**EXERCISE DESCRIPTION**
The expected response is a copy of every line in the entries below that includes the word "Архангельска".

══ RECORDS SUPPLIED ══

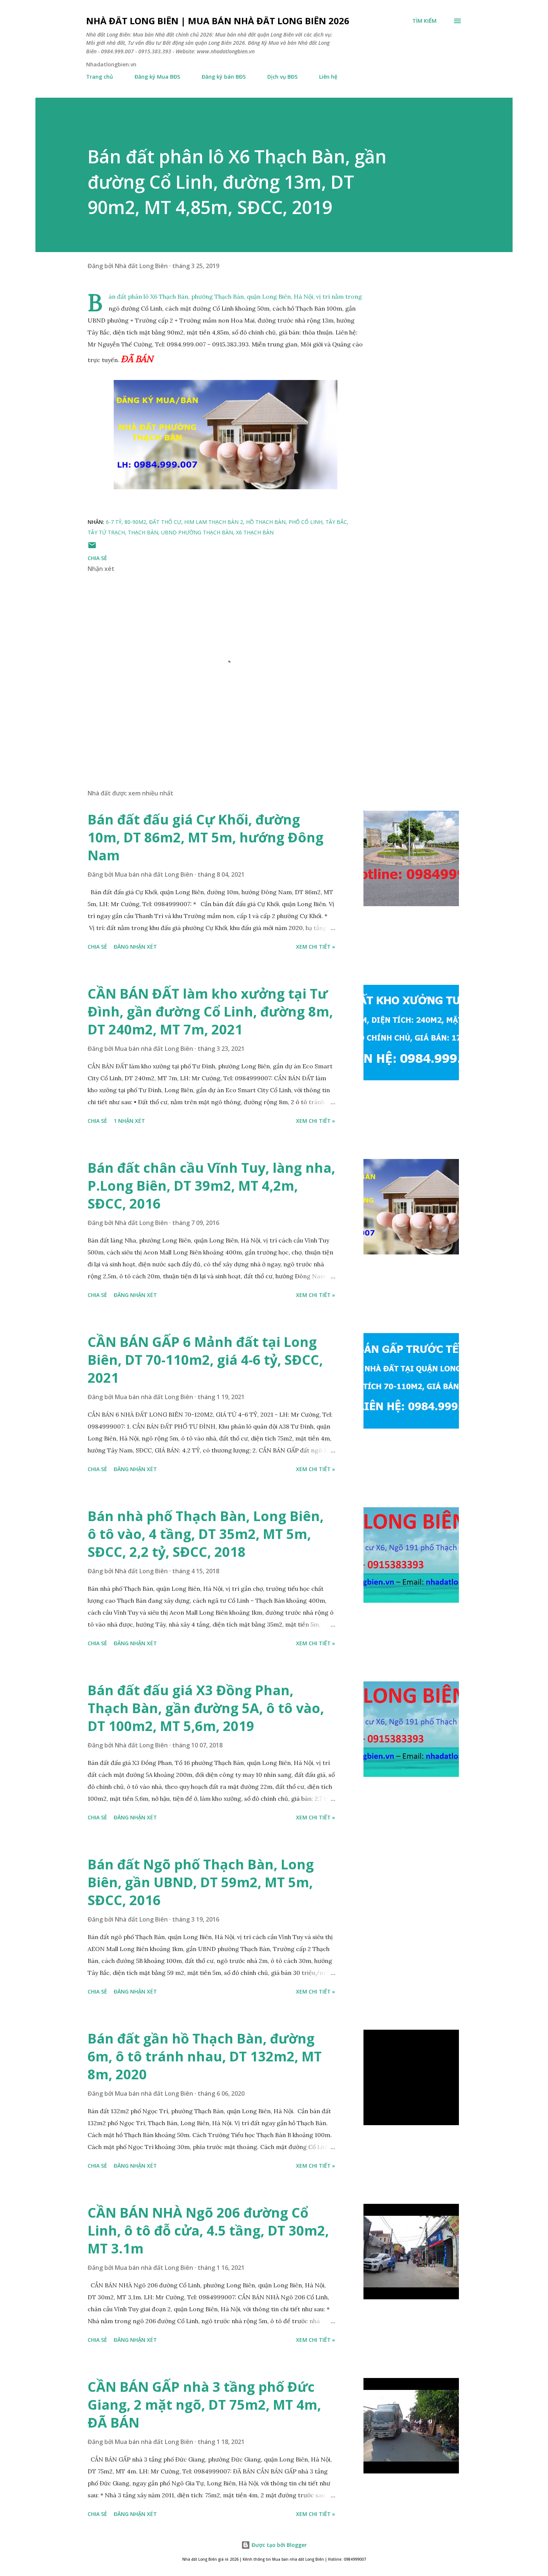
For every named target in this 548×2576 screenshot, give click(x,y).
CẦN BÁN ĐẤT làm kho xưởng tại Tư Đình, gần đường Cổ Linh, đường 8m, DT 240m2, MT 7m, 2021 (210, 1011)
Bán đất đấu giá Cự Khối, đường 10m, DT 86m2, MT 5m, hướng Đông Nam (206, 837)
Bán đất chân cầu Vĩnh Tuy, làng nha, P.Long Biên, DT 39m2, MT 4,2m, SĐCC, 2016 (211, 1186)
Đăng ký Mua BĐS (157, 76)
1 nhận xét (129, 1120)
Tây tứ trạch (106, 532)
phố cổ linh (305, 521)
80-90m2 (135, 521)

═══
══ RECORDS SUPPLIED ══

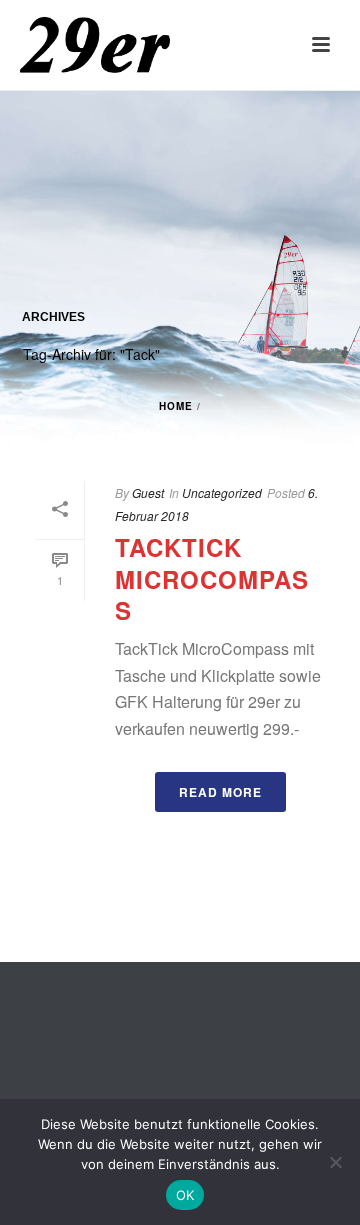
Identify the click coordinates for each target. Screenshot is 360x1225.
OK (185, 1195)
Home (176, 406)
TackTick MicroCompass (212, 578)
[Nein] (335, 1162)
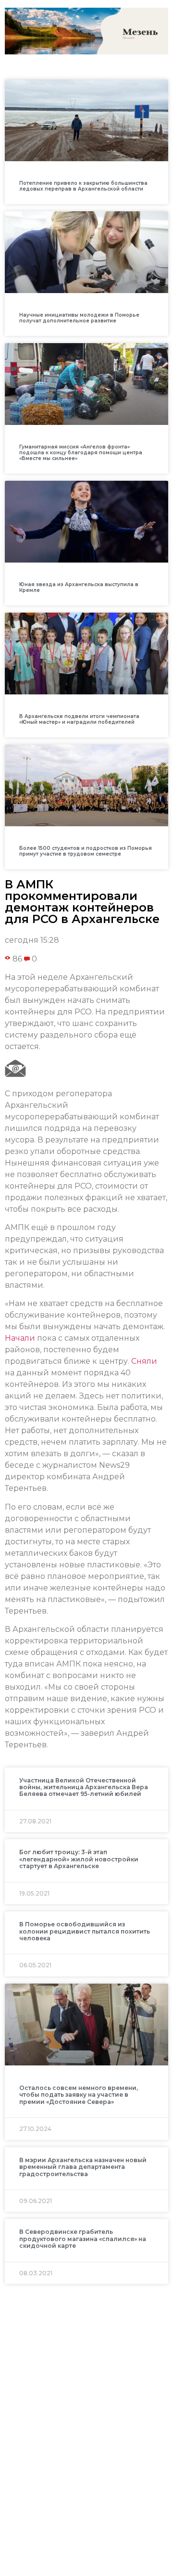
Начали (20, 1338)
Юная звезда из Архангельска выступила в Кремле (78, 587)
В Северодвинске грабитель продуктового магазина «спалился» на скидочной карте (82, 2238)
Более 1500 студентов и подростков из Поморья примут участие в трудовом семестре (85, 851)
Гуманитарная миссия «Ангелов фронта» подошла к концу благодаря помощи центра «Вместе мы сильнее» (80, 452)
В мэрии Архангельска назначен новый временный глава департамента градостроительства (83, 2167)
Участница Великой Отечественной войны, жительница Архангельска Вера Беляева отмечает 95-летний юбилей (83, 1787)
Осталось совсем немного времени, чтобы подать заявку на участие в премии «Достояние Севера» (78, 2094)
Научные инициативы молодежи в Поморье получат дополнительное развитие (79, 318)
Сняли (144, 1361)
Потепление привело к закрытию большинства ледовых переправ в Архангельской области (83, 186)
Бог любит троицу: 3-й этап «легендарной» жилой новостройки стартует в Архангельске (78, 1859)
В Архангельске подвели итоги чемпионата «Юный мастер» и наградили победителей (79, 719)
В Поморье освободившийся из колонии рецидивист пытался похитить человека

═══

**ANSWER BOX**
Юная звезда из Архангельска выступила в Кремле (78, 587)
В мэрии Архангельска назначен новый временный глава департамента градостроительства (83, 2167)
Участница Великой Отечественной войны, жительница Архангельска Вера Беляева отмечает 95-летний юбилей (83, 1787)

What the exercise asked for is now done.